Nathan mengumpat dalam hati mendengar apa yang diucapkan oleh Aubree. Dia tak memiliki pilihan lain. Jika dia tidak mencoba masakan gadis aneh di depannya ini sudah pasti gadis aneh itu tidak akan mau pergi dari hadapannya.

Detik selanjutnya, Nathan menyambar kotak makanan yang ada di depannya. Lalu dia mengambil sendok dan mulai memakan masakan yang dibuat oleh gadis aneh itu.

“Makanan apa ini.” Nathan segera mengeluarkan lagi makanan yang dibuat oleh Aubree ke tisu. Tampak wajah Nathan begitu tak menyukai makanan yang dibuat oleh Aubree.

“Kenapa masakanku? Enak kan?” tanya Aubree dengan percaya diri.

Nathan menatap dingin Aubree. “Masakanmu ini pahit dan asin. Lihatlah di ujungnya bahkan ada gosong. Kau itu kalau tidak bisa memasak lebih baik tidak usah memasak!” decaknya kesal.

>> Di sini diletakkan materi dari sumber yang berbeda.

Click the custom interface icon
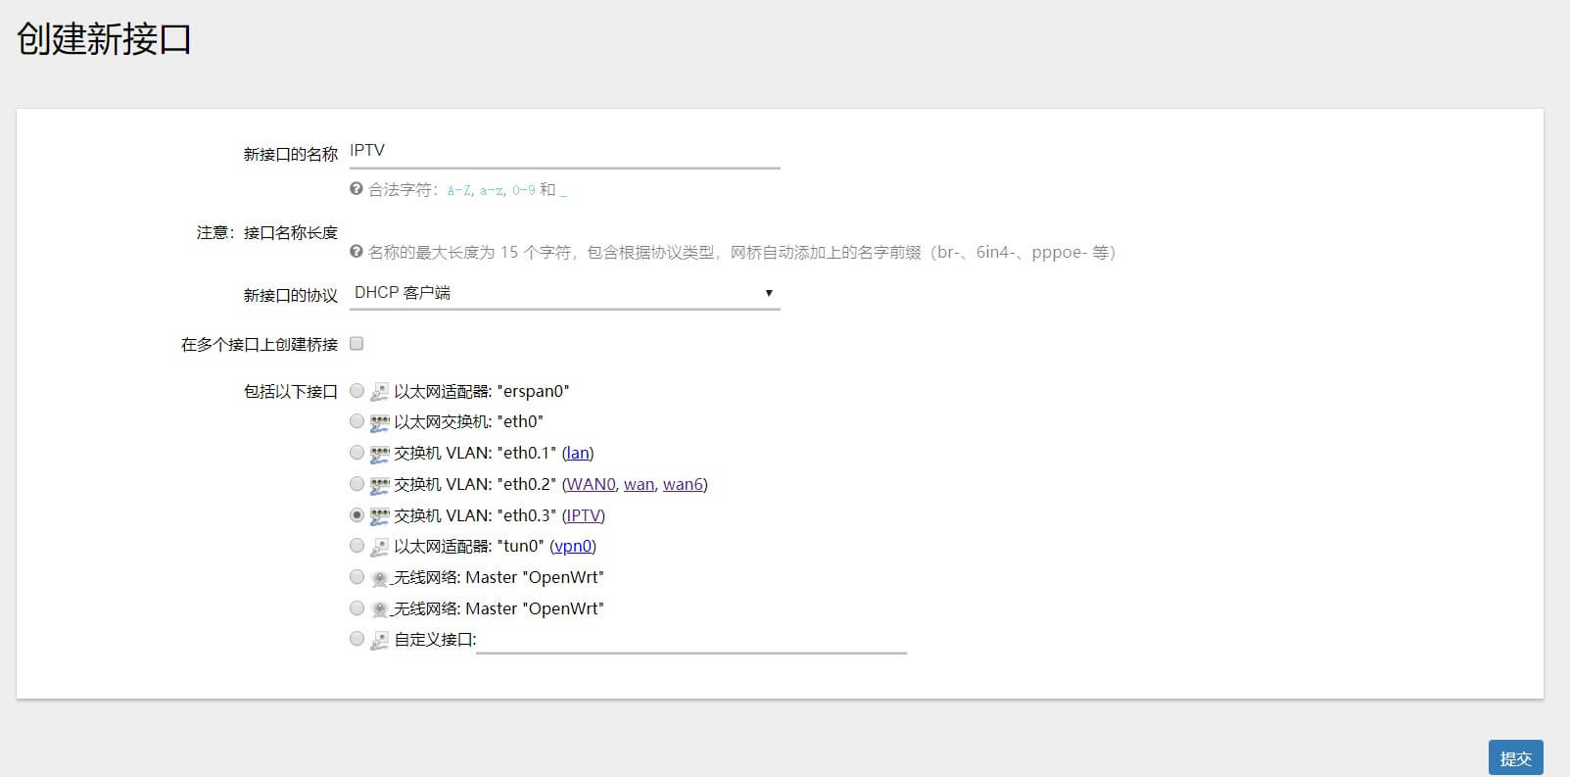Screen dimensions: 1570x777 [x=379, y=640]
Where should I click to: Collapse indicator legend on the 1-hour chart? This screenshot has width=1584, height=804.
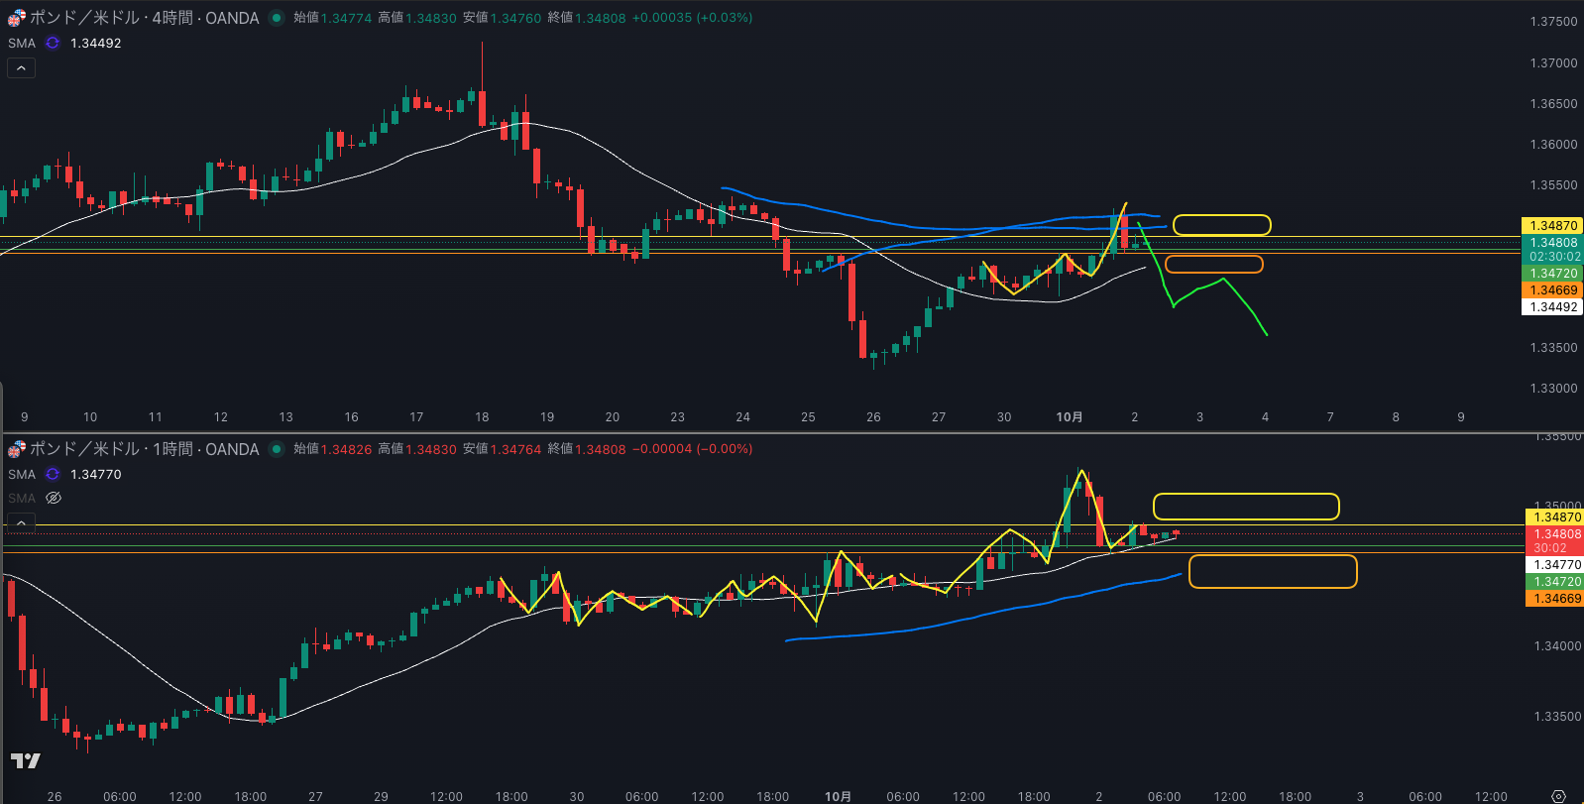pyautogui.click(x=21, y=521)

“Itu bukan gosong, Nathan. Tapi sedikit lebih matang. Rasanya pas. Tidak asin. Aku yakin itu. Aku sebelumnya sudah melihat di dinternet cara membuat lidah sapi khas makanan Prancis. Jadi tidak mungkin tidak enak. Kau pasti berbohong kan?” tuduh Aubree yang yakin kalau Nathan pasti mencari alasan.

“Makanlah. Kau coba sendiri masakanmu ini.” Nathan segera menyodorkan kotak makanan yang ada di tangannya pada Aubree, meminta gadis itu untuk memakan makanan yang dibuat oeh gadis aneh itu.

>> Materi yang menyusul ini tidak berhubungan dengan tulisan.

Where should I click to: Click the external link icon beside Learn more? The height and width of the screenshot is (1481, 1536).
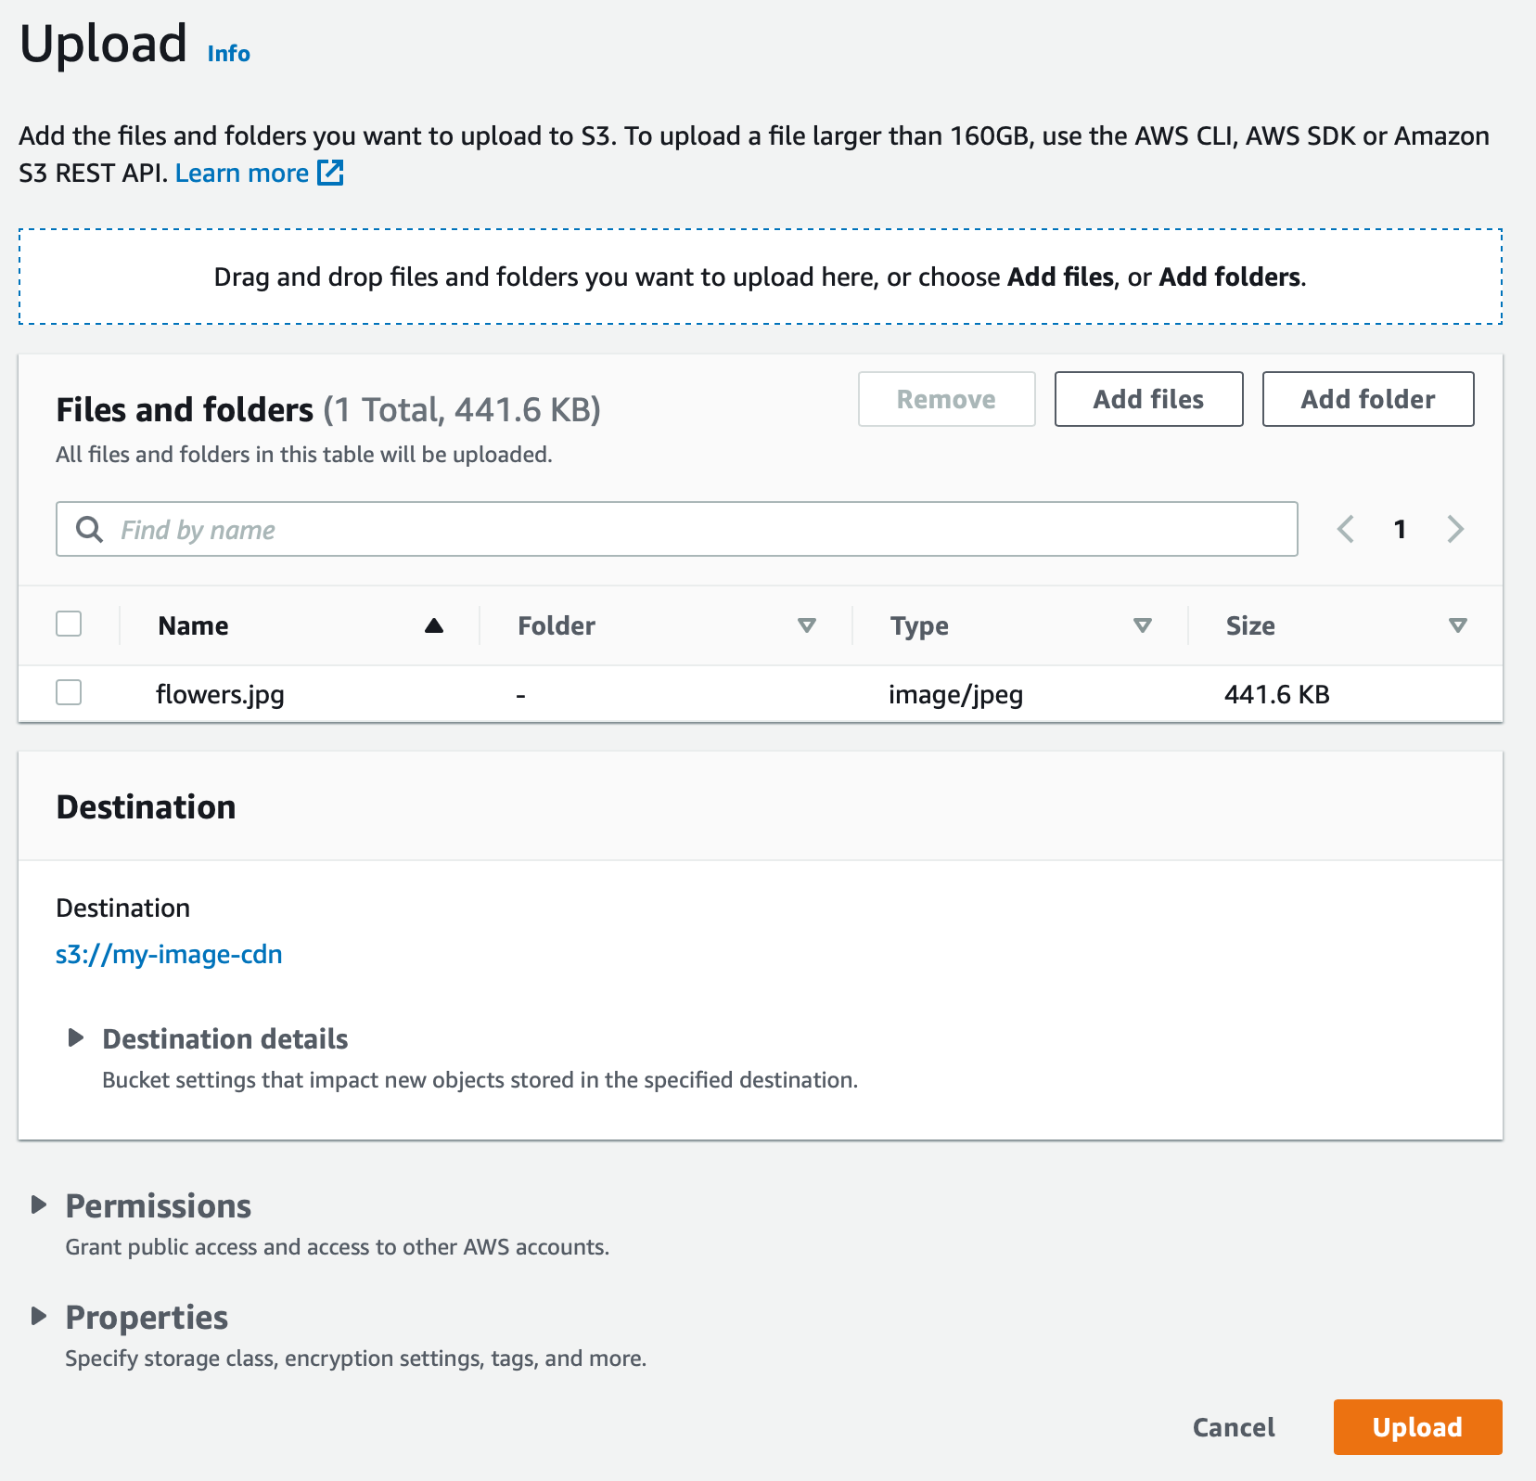coord(330,173)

Aubree mengambil kotak makanan yang ada di tangan Nathan, lalu mulai mencoba makanan yang telah dia buat. Namun tiba-tiba Aubree langsung mengeluarkan kembali makanan itu dari mulutnya ke tisu—dan langsung membuangnya ke tempat sampah. Ya, apa yang dikatakan oleh Nathan adalah benar. Makanannya terasa pahit dan asin. Entah kenapa rasanya bisa seperti itu. Padahal Aubree sudah yakin kalau bumbu-bumbu yang dia campurkan benar.

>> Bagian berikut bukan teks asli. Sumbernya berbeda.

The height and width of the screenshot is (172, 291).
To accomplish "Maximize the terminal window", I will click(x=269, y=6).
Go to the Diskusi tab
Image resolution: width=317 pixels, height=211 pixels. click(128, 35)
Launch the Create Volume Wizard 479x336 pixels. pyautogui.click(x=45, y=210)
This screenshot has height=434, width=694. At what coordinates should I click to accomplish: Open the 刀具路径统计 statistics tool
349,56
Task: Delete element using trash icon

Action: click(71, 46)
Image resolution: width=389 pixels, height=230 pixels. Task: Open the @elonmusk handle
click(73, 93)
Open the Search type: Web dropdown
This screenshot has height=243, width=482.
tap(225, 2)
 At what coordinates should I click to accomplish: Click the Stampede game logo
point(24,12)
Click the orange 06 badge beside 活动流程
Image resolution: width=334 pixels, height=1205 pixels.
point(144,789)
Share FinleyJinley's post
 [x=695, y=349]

“Bagaimana rasanya?” tanya Nathan setelah melihat Aubree memuntahkan sendiri makanan yang dibuat oleh gadis itu.

“Aku memasaknya terlalu matang, dan aku juga sedikit lebih bayak menaruh garam di makanan itu,” jawab Aubree membela diri.

“Terlalu matang? Itu gosong, Aubree. Bukan terlalu matang. Kau juga meletakan banyak garam. Bukan sedikit. Lebih baik kau tidak usah memasak dari pada kau memasak seperti membuat racun,” tukas Nathan kesal tak lagi bisa menahan emosi ketika berhadapan dengan gadis di hadapannya.

Aubree tak mengindahkan ucapan Nathan. Gadis itu bangkit berdiri. Lalu menundukan kepalanya pada Nathan yang duduk di hadapanya itu. “Maaf, Sayang. Lain kali aku akan membuatkan makanan lezat untukmu. Sebentar lagi aku akan menjadi istrimu. Aku pastikan akan melayanimu dengan sebaik mungkin.”